Lesetext
+ + + +
Erinnern im Vorübergehen
Lägen sie alle beisammen, dann käme schon ein kleines rotes Stadtviertel dabei heraus: So einige Platz- und Straßennamen tragen den Namen früherer Sozialdemokraten. Erinnern im Vorübergehen.
Unsere kurze Stadtwanderung erfolgt hier nicht nach Himmelsrichtung, sondern nach sachlichen Gesichtspunkten. Für die Ewigkeit festgehalten werden naturgemäß SPD-Persönlichkeiten, die international oder mindestens national wirkten. Sie spiegeln sich bei Namen, die an frühere Parteivorsitzende erinnern – bei der Lassallestraße (Parteigründer 1863), dem Willy-Brandt-Platz (Bundeskanzler bis 1974 und Friedensnobelpreisträger) oder dem Kurt-Schumacher-Damm (1. Nachkriegsvorsitzender).
Der August-Bebel-Platz – benannt nach dem jahrzehntelangen Vorsitzenden bis 1913 – hat im übrigen eine besondere Geschichte, denn der Ort wurde dereinst 1933 von den Nazis in Niedersachsenplatz umbenannt, was erst 1992 per Ratsbeschluss wieder „umgedreht“ wurde.
Bekannte deutsche Gewerkschafter und Sozialdemokraten werden durch die Carl-Legien-Straße, die Hans-Böckler-Straße oder den Otto-Brenner-Platz bewusst gemacht. An andere national renommierte SPDler wird in der Scheidemannstraße (Kanzler und „Ausrufer“ der ersten deutschen Republik 1918), am Adolf-Reichwein-Platz (Pädagoge, Widerstandskämpfer und Namensgeber der ehemaligen Pädagogischen Hochschule), in der Julius-Leber-Straße (wie Reichwein ebenfalls 1944 von den Nazis hingerichteter Widerstandskämpfer) und in der Ernst-Reuter-Straße (Berliner Bürgermeister) erinnert.
Last not least: Zahlreiche Straßen und Plätze sind natürlich auch Osnabrücker Sozialdemokraten gewidmet. SPD-Widerstandskämpfer, die in der Nazizeit ins KZ deportiert und ermordert wurden, finden sich in den Bezeichnungen Fritz-Szalinski-Hof, Heinrich-Groos-Straße und Wilhelm-Mentrup-Weg. An populäre frühere Oberbürgermeister erinnern die Wilhelm-Kelch- und die Ernst-Weber-Straße. An den rund 40 Jahre als SPD-Ratsfraktionsvorsitzenden amtierenden und Landtagsabgeordneten Walter Haas denkt man in einer nach ihm benannte Straße. In Sutthausen wurde der dort aktive Sozialdemokrat Adolf Staperfeld per Straßenschild verewigt.
+ + + +
Arbeitsauftrag
Nenne alle Straßen- und Platznamen im Lesetext, die nach früheren Vorsitzenden der SPD benannt sind. Die nachstehenden Zeilen sind eigenständiges Material und gehören nicht zum Lesetext.

Vorliegendes Material
+ + + +
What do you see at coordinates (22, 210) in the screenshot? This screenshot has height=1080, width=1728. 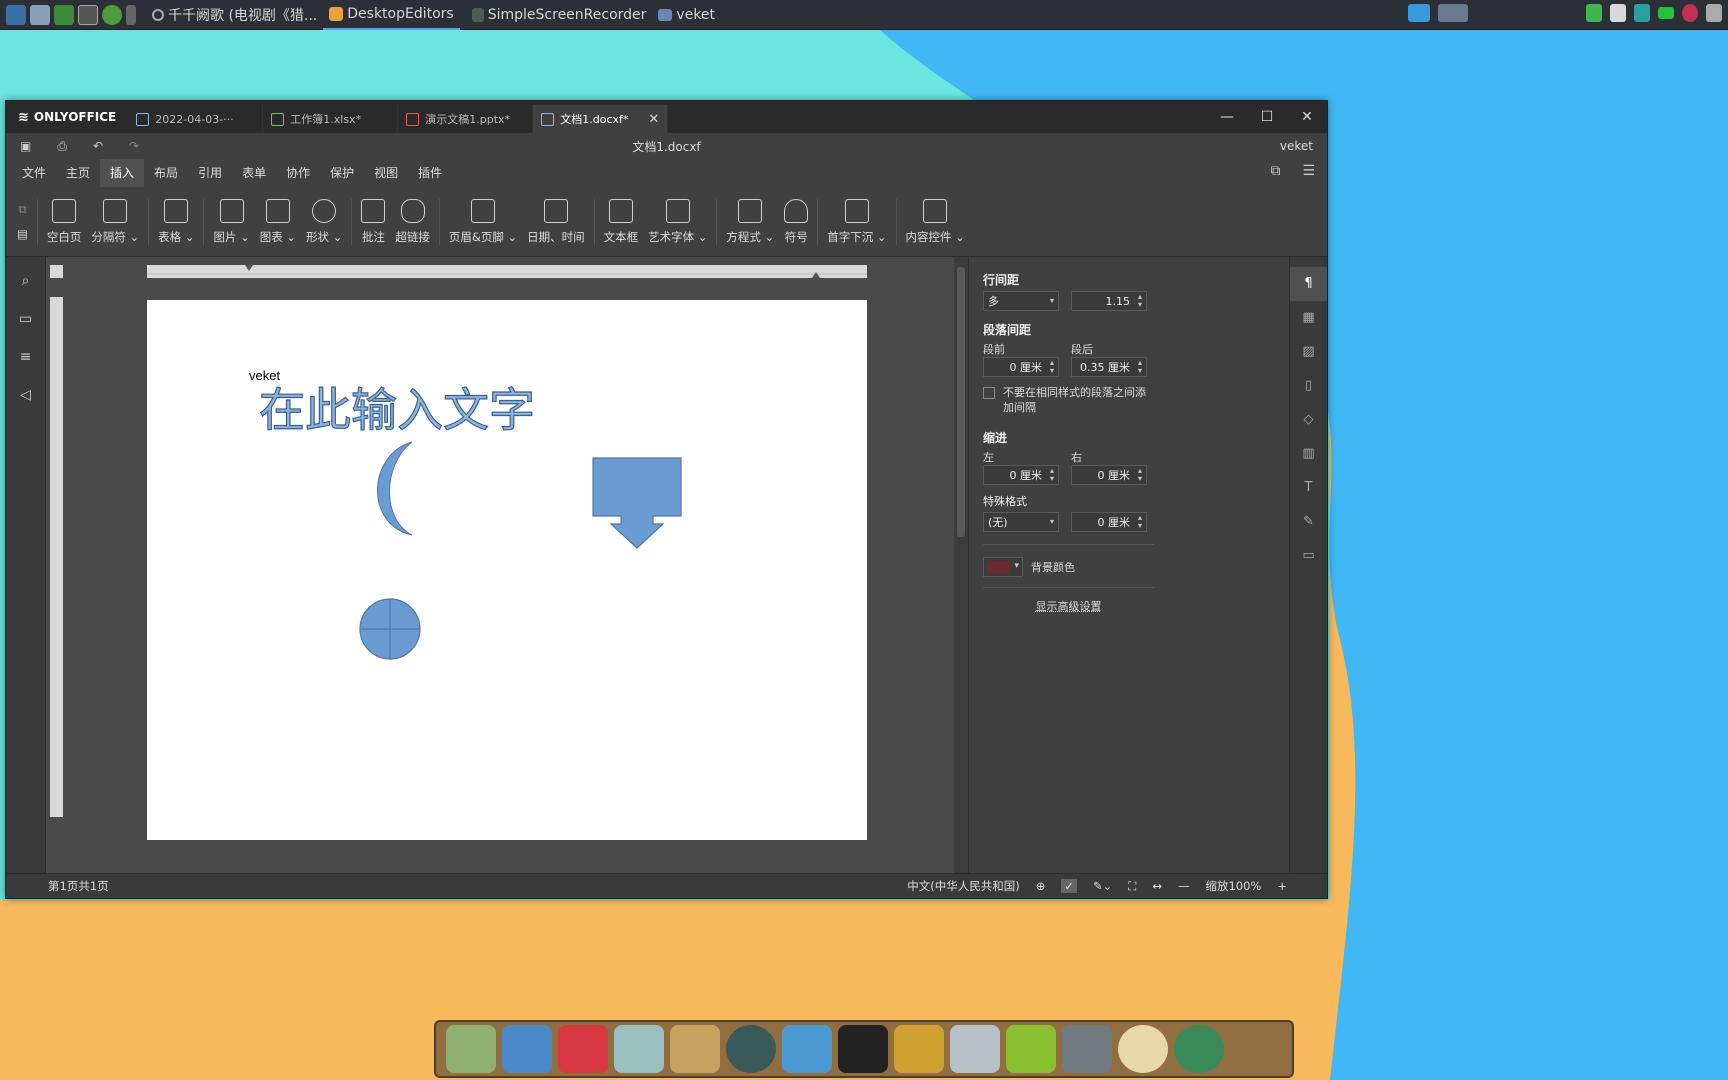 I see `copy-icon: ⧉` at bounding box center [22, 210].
+ + + +
Lösung
Lassallestraße, Willy-Brandt-Platz, Kurt-Schumacher-Damm, August-Bebel-Platz